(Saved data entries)
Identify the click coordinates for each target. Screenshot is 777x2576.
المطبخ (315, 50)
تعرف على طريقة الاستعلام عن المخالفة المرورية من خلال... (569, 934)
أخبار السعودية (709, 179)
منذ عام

Work order
Go through the data above and copy all of it exactly.

Exercise output
Identify the click coordinates for each target. Screenshot is 777x2576.
المطبخ (315, 50)
تعرف على طريقة الاستعلام عن المخالفة المرورية من خلال... (569, 934)
أخبار السعودية (709, 179)
منذ عام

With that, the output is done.